Intuitively, what's going on is that we're placing a little point somewhere, arbitrarily onto the space. From that point, we make little jumps in some directions, deciding if it's worthwhile to make the jump. After many, many jumps, with the probability of each jump dictated by the target distribution, the density of all the jumps/draws we did will be approximately the target distribution we were trying to find.

"But wait", you say, "how could we possibly be sampling from the distribution if the first point is arbitrary?" One popular thing to do is to "burn out" the first 100 draws or so, since we know they could be arbitrary. After taking a million draws, the first 100 are inconsequential.

Here's some R code for you to solidify the concept.

ALPHA = 3
mh = function (n, target, STARTING_VALUE = 3, burnIn = 10, candidate = function (x) { runif(1, x - ALPHA, x + ALPHA) }) {
  xs = rep(STARTING_VALUE, n)
  for (i in 2:n) {
    y = candidate(xs[i - 1])
    acceptance = target(y) / target(xs[i - 1])
    xs[i] = if (runif(1) < acceptance) y else xs[i - 1]
  }
  xs[burnIn:length(xs)]
}

# Example call to draw from our target distribution
draws = mh(n = 100000, target = function (x) { return(((1 + (x - 10)^2)/3)^(-2)) }, burnIn = 100)

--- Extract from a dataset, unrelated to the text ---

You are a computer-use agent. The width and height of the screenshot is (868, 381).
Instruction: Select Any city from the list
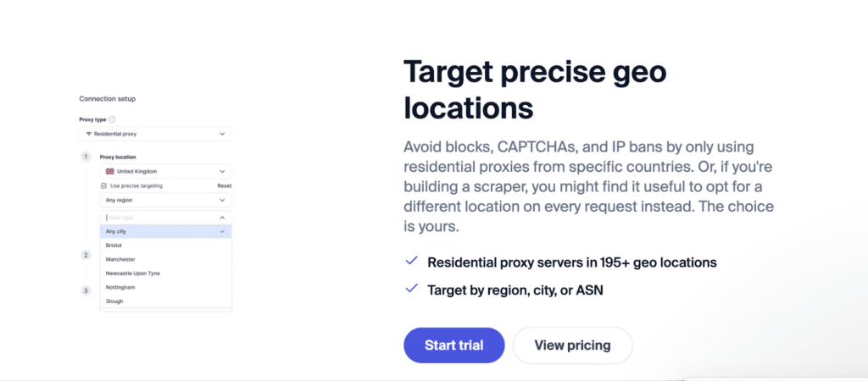[166, 231]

Notice that the acceptance percentage depends on the spread of the candidate distribution. For this particular example, I picked a candidate distribution that can select any x value 3 away from the current value. This yields an acceptance percentage of about 37%. There's no right answer for the acceptance percentage, but generally I would say that less than 20% is too inefficient and greater than 50% is too relaxed. Too strict or loose of an acceptance policy could mean, for example, that the most concentrated part of the target distribution will be blown out of proportion by our MCMC algorithm.

Results (with trace plot)

Empirical mean and standard deviation were 9.991816, and 0.8878 respectively. Quantiles:

  2.5%    25%    50%    75%  97.5% 
 8.247  9.527  9.983 10.424 11.721

Notice that the dotted red and black lines are essentially coincidental. This is good news. The trace plot shows that the draws were pretty consistent and the MCMC algorithm was doing its job. A sectioned trace plot, were there are groups of draws in far away places, would be bad. Also note that 100 entries were burned off the chain. Another way to reduce the length of the chain is the "thin it out" by removing every nth draw. I didn't do that here.

Diagnostics & Reports

When using the MH algorithm, it's important to make sure you and others know:

Target distribution
Candidate distribution
Starting value
# burned off
Thinning rate (3 means every third entry was removed)
Empirical mean and standard deviation
Trace plot

There are other good convergence and diagnostic statistics, but I think this is a good start.

Questions & Answers

1. What if I have a starting value outside my target distribution?

Hand-tune your algorithm so that the startig value is not outside your target distribution. It turns out that most questions I had when I started learning how to do this had to do with specific values and random events. However, it turns out that it's common practice to hand-tune your Metropolis-Hastings algorithm. There are adaptive MH algorithms, but often they're cost more than they're worth.

2. Why not rejection sampling?

Metropolis Hastings is faster, especially for oddly shaped distributions. If the distribution you'd like to sample from is uniform or fits under a known distribution nicely, then sure, use rejection/importance sampling.